Analysts Walton and Seddon (1994) described the relationship between so-called structural adjustment programmes, under which developing countries have been forced to undergo drastic economic measures, and the mobilisation of civil society. The protests brought about by the neo-liberal belt-tightening resulted in the formation of civil society, which has gradually ripened and taken up new topics such as women’s rights, human rights, and democracy in general. When developing countries were undergoing the neo-liberal economic experiments, part of Western society was undergoing a transformation, called a ‘silent revolution’ by Ronald Inglehart. In his view, a society freed of primary existential difficulties begins to care more for the quality of life and its ethical dimension. Post-materialists are people whose thinking and conscience differ from those of the Homo economicus, running into conflict with the logic of the global economics.
Post-materialism means a departure from quantity (of money and material assets) toward quality of life. Quality of life includes its ethical and ecological dimensions, in which community, justice, sustainability, and control over one’s own fate play the crucial roles. The generation of peace activists of the Cold War has transformed into the generation of environmental activists and subsequently into global activists demanding debt cancellation, fair trade, sustainability, and regulation of multinational corporations. As philosopher Václav Bělohradský (1999) noted in his comment on the protests in Seattle, ‘CS has come onstage surrounded by the sound of shattering glass’ when it opposed openly the greedy global logic of ‘growing Growth’ (Bělohradský, 1999; 2000; Lebeda, 2003). Dutch analyst Kees Breed (1998) sees the emergence of CS from a different angle than Inglehart and Bělohradský, saying that one of the reasons for the development of civil society in the 1990s was a deficiency of democracy in the Western democracies, where a gap widened between the society and its political representation.
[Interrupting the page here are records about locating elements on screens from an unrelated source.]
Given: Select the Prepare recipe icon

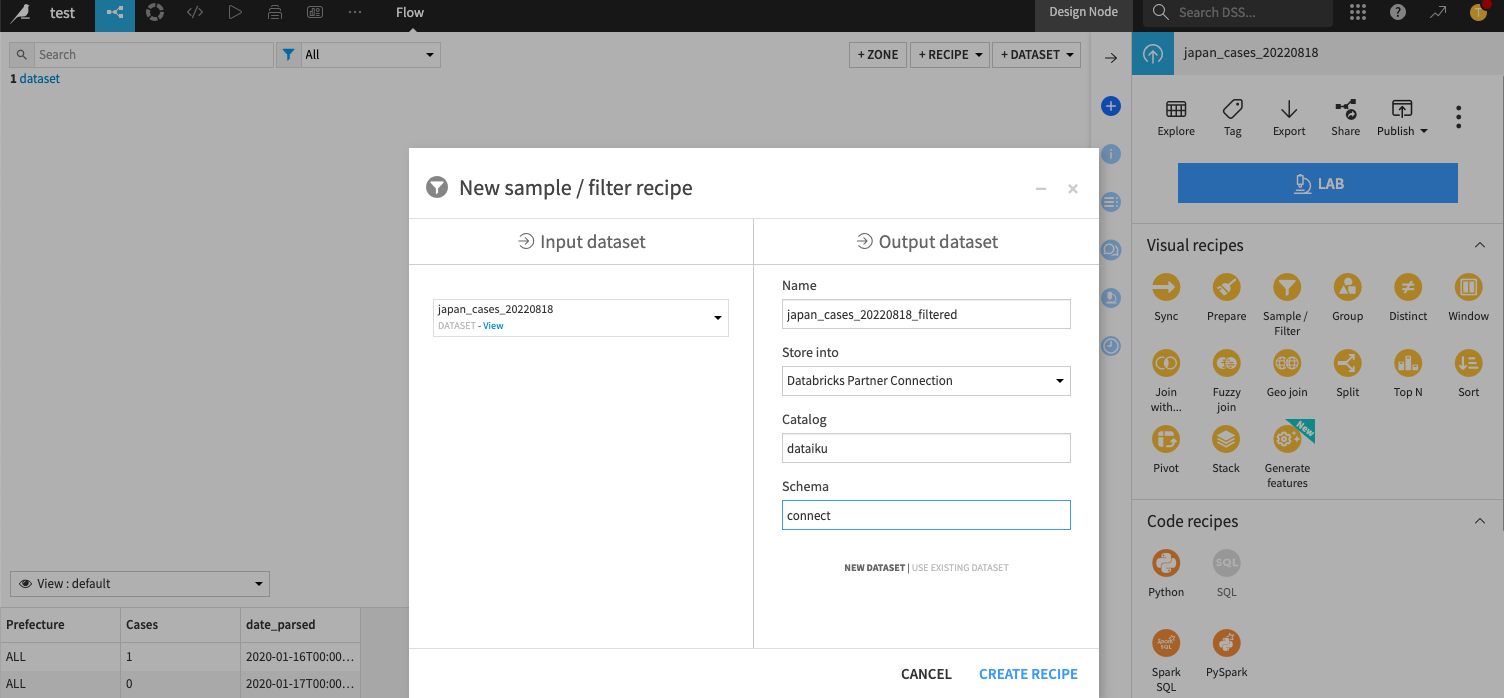Looking at the screenshot, I should (1226, 288).
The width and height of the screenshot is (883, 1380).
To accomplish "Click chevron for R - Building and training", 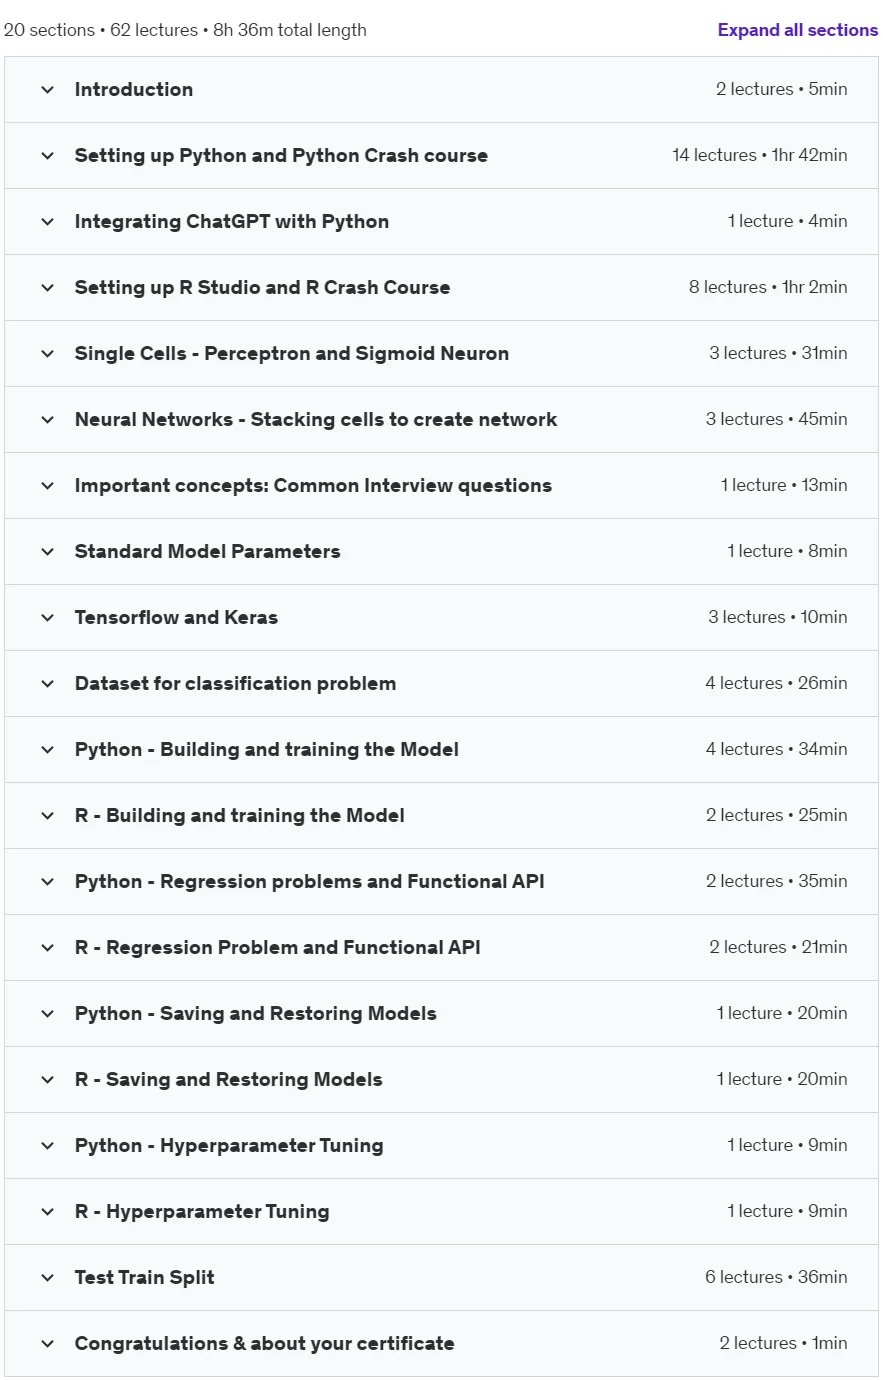I will click(x=47, y=816).
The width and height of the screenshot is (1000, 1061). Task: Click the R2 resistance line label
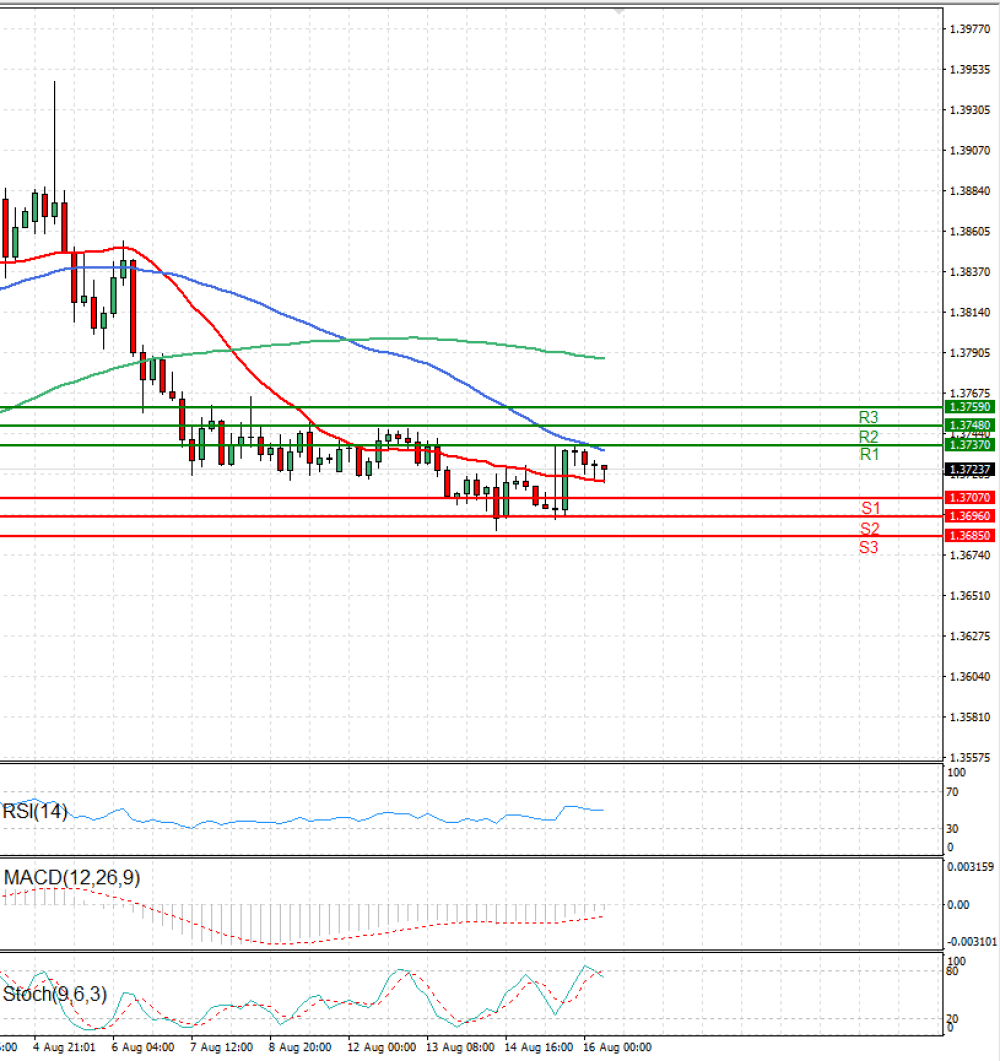[x=869, y=436]
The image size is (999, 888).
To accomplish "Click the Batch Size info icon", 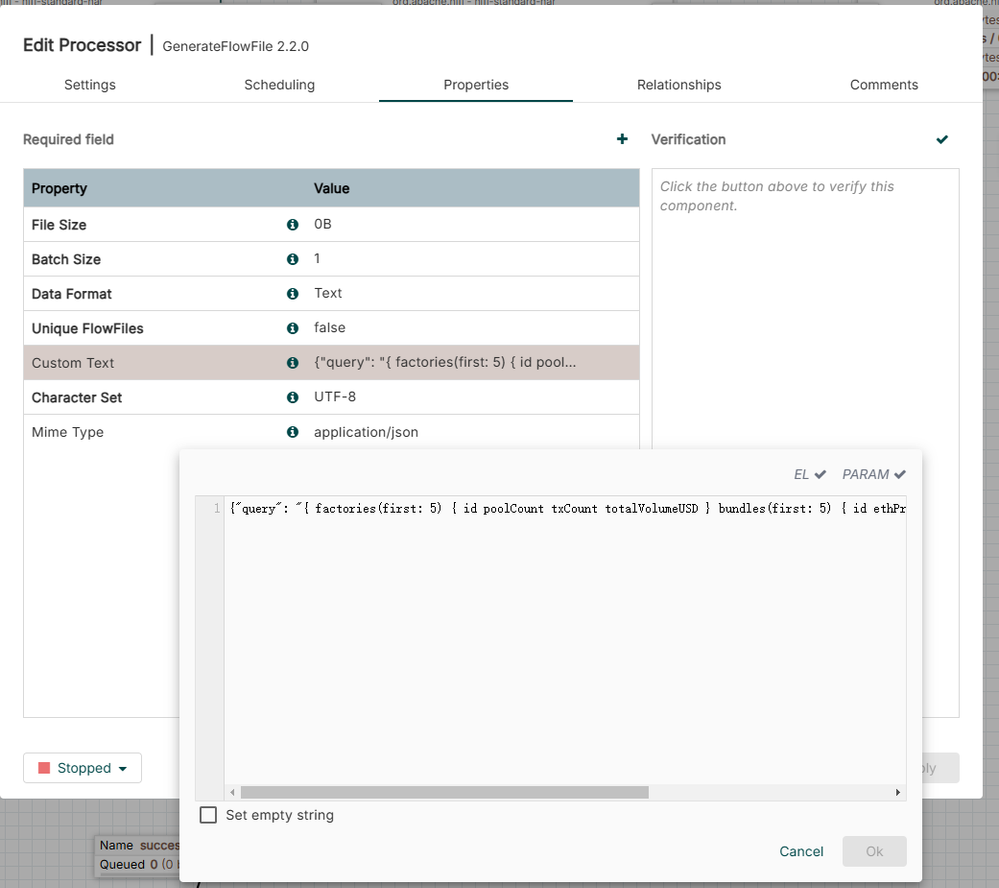I will tap(293, 259).
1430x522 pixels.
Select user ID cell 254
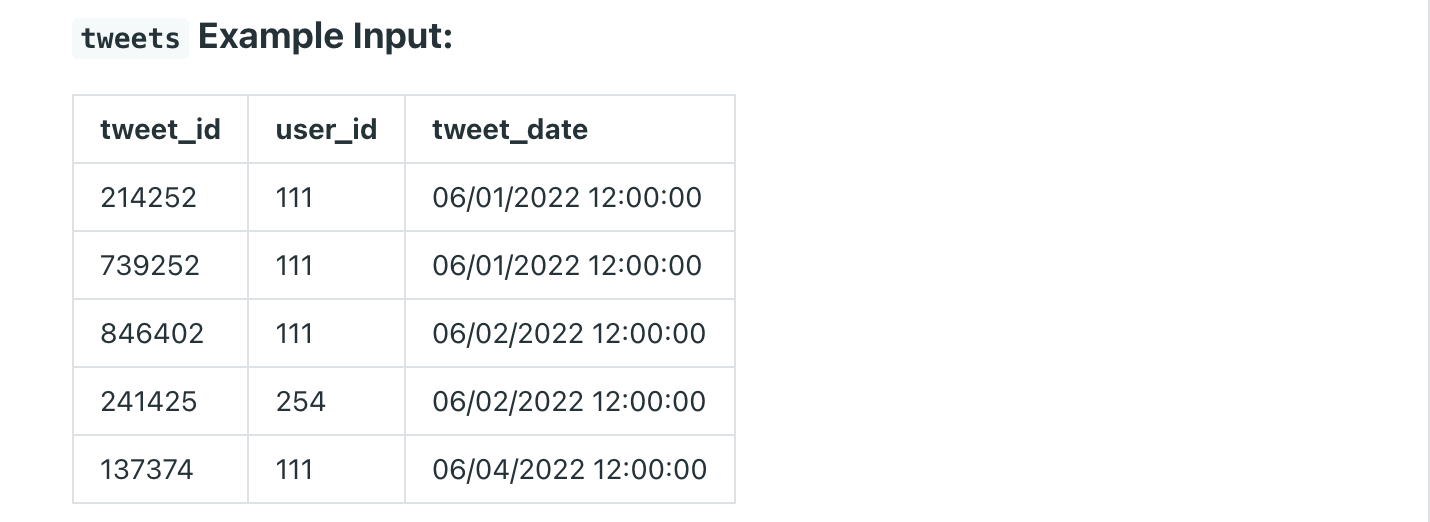click(301, 401)
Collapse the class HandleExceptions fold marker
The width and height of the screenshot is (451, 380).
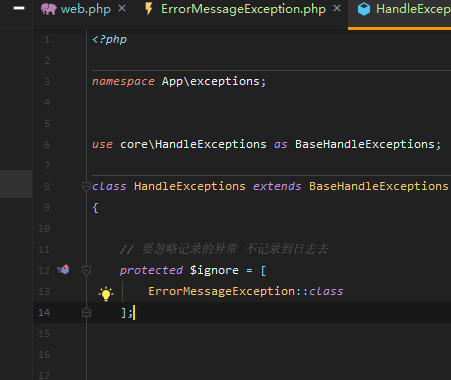tap(86, 186)
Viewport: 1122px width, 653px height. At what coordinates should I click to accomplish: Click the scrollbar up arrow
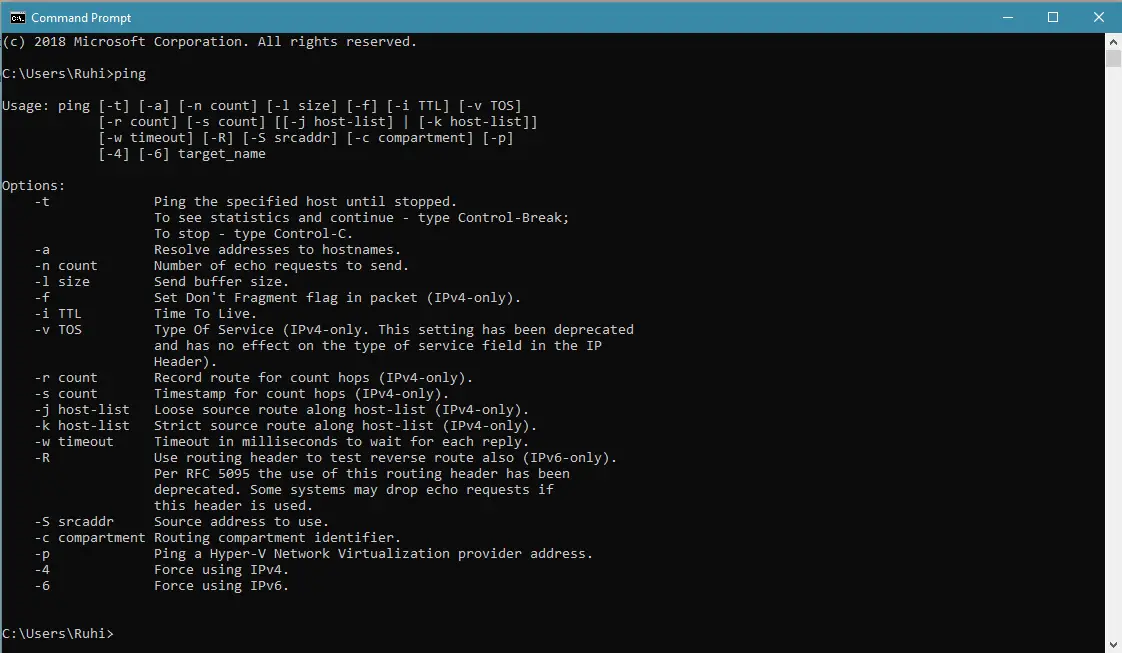coord(1113,41)
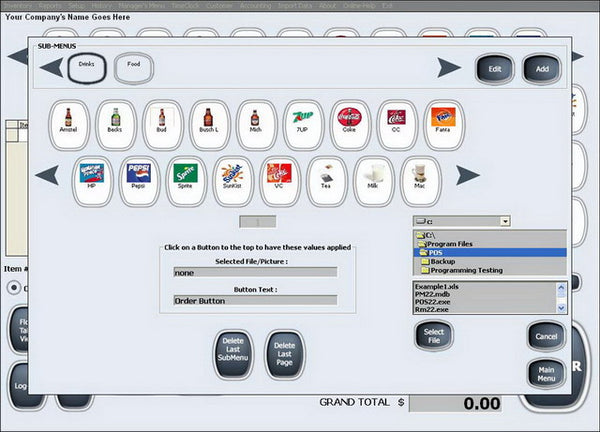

CS, which begins to include demands for global justice, thus emerges in various processes and various places, but the access to information, and new communication and mobilisation possibilities have helped the development of the phenomenon that we now call the global CS with its own agenda, inner dynamics, and related political opinions. It is interesting to see anarchists meet Christians and unions meet environmental activists under this common umbrella, once obstinate ideological opponents.